DC WAS MAGA BURNING MAN
Damn, 2021 did not come to play.
I was going to spend today’s newsletter extolling the virtues of Dry January and being “social media sober,” but the MAGA gurls storming DC and temporarily turning it into their own Capitol Hill Autonomous Zone snapped my resolve to stay logged off.
So I spent all day yesterday glued to my screens, watching at least ten Twitch livestreams while deliriously thumbing through Twitter texting friends and lurking the discourse on Discord. Cataclysmic news events unfold like data tsunamis, with the real action happening in a memer-commentariat metaverse far far away from the Boomer traditional news chatter.
A couple hours into my marathon news binge—as my brain was besieged by images of pasty white dudes in animal horns and fur cloaks roaming the halls of the Capitol Building—it became evident that this idiotic mob’s antics were not made for TV, but for TikTok. All these Trumpers swagged out in headdresses like Buffalo Bill cosplay, all these anarcho-primitivist ass, caveman LARP looks? This is what thirst trapping for social media virality (and virility) looks like in the age of QAnon-—where these costumed cavemen plunder physical reality as endless material for photo-ops to be deployed in the real battleground of memetic warfare.
In fact, I am going to posit that what happened yesterday was not a coup but a carnival, in both the Burning Man and Bakhtin sense of the word. I’ve been writing a lot about the purpose of partying in political resistance—most recently in this sprawling essay I wrote for Document Journal—and the libidinous chaos scaling the walls of Capitol Hill yesterday had some serious Meth ParTy Energy. This is dark euphoria.
SHROOMS ARE THE NEW WEED
TBH I’ve been getting restless with weed. I moved to LA under the spell of a fantasy that I’d witness a stoner revolution, wondering naively what kind of collective awakening would happen once this drug went mainstream. This dream of THC-assisted transcendence never really materialized, but a mess of headache regulations, exorbitant taxes, and borderline snake oil products that reduced cannabis to its most inoffensive facets arrive in its wake (sorry, CBD is so over).
I watched cannabis go from counterculture to capitalist cash cow, morphing into a mundane industry dominated by stoner bros and IPOs.

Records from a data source

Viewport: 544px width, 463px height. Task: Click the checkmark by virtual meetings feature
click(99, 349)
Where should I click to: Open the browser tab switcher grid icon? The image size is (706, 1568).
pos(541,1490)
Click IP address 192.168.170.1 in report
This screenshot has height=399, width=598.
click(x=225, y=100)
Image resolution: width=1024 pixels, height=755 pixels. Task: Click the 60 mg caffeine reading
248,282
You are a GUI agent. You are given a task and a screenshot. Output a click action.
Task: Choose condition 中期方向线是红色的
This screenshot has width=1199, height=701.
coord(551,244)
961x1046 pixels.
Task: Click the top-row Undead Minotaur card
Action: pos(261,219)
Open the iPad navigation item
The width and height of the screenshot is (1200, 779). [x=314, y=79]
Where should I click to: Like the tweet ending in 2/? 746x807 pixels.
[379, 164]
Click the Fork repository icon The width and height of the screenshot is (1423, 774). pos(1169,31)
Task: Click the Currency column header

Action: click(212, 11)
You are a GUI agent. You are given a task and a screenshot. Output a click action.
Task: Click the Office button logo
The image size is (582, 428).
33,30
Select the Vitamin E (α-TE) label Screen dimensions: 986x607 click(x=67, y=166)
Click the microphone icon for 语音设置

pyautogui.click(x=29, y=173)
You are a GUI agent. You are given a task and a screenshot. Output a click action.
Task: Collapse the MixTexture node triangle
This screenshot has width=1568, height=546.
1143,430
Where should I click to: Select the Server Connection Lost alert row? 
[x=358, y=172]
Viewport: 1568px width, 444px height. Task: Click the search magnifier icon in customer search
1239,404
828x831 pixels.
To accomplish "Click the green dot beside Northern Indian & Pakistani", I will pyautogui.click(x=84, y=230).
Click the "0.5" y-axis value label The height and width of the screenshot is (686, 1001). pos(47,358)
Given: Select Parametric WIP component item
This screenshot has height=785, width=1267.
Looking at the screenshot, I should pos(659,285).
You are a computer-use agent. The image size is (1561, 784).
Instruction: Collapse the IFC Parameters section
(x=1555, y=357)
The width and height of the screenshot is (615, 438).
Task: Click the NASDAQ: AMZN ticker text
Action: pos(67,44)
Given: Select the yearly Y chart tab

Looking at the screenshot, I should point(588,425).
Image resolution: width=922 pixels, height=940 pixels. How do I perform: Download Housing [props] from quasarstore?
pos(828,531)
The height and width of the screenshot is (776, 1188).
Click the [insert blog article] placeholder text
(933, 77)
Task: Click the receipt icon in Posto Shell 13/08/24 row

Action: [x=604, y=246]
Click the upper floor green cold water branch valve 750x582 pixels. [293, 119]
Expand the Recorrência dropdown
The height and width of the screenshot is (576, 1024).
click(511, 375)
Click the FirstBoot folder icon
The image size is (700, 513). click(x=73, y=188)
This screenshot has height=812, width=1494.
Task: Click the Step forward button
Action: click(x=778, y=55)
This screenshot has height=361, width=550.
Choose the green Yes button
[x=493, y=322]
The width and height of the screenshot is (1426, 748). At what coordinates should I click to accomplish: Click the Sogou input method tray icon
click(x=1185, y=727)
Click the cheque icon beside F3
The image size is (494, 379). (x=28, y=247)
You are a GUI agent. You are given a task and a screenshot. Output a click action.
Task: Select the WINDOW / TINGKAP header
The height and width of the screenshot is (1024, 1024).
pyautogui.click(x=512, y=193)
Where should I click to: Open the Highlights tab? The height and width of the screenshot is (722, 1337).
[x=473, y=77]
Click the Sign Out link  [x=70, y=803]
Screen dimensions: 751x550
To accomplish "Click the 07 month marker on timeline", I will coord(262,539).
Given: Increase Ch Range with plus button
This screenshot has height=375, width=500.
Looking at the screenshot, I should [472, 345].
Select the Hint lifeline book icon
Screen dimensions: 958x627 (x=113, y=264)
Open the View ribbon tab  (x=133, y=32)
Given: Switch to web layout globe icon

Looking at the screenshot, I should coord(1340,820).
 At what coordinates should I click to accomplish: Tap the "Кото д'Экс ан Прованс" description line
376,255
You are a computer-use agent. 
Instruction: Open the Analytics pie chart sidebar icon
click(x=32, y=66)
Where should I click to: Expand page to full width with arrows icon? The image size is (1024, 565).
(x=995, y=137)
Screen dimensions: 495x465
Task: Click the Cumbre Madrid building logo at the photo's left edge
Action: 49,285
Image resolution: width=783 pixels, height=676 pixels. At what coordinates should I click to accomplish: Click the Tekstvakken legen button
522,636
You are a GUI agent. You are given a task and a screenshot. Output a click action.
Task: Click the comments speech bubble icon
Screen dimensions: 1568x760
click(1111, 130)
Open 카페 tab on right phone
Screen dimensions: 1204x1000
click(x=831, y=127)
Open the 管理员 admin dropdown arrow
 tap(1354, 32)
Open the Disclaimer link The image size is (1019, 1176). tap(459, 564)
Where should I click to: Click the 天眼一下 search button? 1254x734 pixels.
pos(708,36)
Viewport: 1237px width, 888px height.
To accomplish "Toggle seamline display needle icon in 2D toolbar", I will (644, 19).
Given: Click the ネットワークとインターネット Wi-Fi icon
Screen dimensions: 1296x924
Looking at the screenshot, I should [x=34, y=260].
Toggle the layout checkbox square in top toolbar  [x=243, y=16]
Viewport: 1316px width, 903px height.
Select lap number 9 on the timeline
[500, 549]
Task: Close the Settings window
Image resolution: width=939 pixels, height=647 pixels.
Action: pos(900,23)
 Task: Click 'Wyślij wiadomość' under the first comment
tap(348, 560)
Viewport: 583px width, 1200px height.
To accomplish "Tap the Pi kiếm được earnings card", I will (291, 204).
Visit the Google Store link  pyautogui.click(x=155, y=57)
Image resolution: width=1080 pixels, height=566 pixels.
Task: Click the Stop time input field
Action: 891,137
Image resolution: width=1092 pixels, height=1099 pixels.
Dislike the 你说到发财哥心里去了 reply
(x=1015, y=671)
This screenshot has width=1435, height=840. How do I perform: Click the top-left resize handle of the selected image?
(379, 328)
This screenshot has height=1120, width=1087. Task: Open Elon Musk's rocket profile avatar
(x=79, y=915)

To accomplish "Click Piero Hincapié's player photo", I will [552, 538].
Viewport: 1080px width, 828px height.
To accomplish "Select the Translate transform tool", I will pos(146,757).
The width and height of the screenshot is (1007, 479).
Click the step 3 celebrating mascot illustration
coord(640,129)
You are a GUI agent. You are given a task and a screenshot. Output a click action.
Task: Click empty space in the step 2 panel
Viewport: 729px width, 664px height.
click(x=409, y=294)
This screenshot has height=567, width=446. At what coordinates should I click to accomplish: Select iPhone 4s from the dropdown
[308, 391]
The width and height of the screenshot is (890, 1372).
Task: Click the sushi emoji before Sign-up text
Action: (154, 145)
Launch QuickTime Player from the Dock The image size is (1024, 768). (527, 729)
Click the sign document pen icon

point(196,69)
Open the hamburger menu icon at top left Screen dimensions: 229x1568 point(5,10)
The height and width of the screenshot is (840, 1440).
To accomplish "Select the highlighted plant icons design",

[Assignment] Extend the newsletter piece above about the DC riot and shrooms, beginning right after its last sentence.

[Written reply]
So can you blame me for moseying over to the shroom scene, which is booming with the type of electric possibility that lured me towards cannabis in the first place? I can’t leave my house in LA these days without meeting someone working on some artisanal shroom brand, and I’ve become obsessed with documenting all the cute packaging and products flooding the market—microdose LSD kits, DMT vapes, and shroom chocolates seem to be especially chic right now.
RAVE TO THE GRAVE
I’m back in Brooklyn, bitches, and this time, I’m seeking rave redemption. After pit stops in Washington DC for an epic protest-party, and Minneapolis to visit the (extremely underreported) George Floyd memorial autonomous zone, the final stop of my 2020 protest tour brings me back to New York, the city that nearly suffocated me in its toxic fumes the last time I swooped in—yet I always come crawling back, because New York nightlife might be my most fatal addiction.
Raving in a pandemic is a thorny problematic fraught with both political and moralistic considerations. When large social gatherings become synonymous with public health disasters, the risks of raving can be difficult to justify—especially as masks come off and social distancing is thrown out the window as the night falls into boozy stupors. Parties have become hotbeds for the community spread of this disease, and recent indoor raves in Berlin have resulted in dozens of infections. At a time when personal risk is also community risk, one person’s party antics could end up jeopardizing many more people who did not consent to their act.